**Input data**

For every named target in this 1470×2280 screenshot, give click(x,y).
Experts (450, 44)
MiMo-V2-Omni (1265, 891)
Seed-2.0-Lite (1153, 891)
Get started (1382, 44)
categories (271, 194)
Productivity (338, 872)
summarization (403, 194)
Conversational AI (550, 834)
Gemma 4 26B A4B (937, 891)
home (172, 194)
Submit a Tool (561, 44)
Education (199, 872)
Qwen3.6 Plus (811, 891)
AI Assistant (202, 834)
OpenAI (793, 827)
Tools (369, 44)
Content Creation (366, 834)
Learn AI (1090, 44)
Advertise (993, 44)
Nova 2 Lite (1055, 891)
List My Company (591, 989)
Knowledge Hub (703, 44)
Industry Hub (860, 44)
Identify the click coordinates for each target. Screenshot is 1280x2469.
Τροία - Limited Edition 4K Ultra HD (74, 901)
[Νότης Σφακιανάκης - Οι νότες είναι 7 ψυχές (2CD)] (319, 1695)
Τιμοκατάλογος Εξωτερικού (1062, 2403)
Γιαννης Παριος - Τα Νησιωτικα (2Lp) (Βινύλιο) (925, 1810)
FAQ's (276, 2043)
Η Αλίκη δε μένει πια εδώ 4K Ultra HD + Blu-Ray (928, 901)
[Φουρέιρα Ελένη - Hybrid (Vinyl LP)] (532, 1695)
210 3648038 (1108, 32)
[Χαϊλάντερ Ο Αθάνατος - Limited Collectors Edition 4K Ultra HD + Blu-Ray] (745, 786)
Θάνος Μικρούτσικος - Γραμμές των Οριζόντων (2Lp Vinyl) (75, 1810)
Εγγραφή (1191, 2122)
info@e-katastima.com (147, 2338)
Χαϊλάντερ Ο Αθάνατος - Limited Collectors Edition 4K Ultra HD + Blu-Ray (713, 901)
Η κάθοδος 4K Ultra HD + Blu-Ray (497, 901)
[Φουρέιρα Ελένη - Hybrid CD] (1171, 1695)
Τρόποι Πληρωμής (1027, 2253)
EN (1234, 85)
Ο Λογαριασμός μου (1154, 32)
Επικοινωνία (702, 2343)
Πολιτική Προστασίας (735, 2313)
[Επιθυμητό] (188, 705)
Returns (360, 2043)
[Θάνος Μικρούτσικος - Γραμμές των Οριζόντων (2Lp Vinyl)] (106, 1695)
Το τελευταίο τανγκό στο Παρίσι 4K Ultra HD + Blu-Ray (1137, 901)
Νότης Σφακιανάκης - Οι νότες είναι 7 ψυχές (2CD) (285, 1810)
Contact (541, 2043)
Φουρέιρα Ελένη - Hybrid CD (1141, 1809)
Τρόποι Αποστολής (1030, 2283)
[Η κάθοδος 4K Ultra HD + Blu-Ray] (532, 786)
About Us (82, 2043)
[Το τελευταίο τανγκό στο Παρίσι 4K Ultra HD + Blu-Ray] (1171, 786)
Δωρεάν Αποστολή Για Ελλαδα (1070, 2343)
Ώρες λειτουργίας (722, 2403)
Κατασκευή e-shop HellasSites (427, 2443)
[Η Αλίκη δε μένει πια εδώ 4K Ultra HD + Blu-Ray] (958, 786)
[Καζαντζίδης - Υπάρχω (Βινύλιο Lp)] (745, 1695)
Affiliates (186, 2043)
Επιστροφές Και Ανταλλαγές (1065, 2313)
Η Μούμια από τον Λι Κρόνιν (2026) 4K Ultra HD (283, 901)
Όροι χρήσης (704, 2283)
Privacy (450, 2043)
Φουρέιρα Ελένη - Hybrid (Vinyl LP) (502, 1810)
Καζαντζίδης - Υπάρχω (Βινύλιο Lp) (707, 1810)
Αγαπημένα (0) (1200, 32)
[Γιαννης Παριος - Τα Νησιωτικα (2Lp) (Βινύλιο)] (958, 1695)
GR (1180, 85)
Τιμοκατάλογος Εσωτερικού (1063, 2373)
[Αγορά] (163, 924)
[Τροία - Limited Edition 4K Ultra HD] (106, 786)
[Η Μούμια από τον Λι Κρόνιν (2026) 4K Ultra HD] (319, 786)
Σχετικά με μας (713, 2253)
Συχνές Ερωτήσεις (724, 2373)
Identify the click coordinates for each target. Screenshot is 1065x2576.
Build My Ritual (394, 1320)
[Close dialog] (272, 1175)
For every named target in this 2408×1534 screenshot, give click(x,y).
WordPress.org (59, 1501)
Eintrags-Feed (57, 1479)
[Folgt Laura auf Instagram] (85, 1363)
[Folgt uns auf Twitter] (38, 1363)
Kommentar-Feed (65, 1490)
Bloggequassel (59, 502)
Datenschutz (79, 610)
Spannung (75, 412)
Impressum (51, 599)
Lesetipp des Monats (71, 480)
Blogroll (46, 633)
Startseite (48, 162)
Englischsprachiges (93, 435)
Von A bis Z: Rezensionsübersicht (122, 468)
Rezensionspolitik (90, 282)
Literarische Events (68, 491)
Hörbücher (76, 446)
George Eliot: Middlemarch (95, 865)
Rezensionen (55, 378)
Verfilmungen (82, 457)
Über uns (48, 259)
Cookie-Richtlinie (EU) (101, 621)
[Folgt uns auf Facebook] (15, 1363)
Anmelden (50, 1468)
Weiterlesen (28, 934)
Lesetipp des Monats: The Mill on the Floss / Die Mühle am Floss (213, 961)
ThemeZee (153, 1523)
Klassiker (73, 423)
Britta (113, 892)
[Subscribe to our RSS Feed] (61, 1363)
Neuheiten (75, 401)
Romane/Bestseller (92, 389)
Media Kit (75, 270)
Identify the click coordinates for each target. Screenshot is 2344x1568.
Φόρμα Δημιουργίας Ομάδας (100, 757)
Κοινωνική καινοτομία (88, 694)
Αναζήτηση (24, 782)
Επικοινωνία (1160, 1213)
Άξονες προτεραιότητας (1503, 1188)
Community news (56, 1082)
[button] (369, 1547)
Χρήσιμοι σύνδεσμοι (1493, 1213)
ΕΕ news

**Requirement**
Your answer should be the exact lines above from the one with "[Subscribe to our RSS Feed] (61, 1363)" through the one with "Κοινωνική καινοτομία (88, 694)", both included, and nothing besides.

**Solved exercise**
[Subscribe to our RSS Feed] (61, 1363)
Neuheiten (75, 401)
Romane/Bestseller (92, 389)
Media Kit (75, 270)
Identify the click coordinates for each target. Screenshot is 2344x1568.
Φόρμα Δημιουργίας Ομάδας (100, 757)
Κοινωνική καινοτομία (88, 694)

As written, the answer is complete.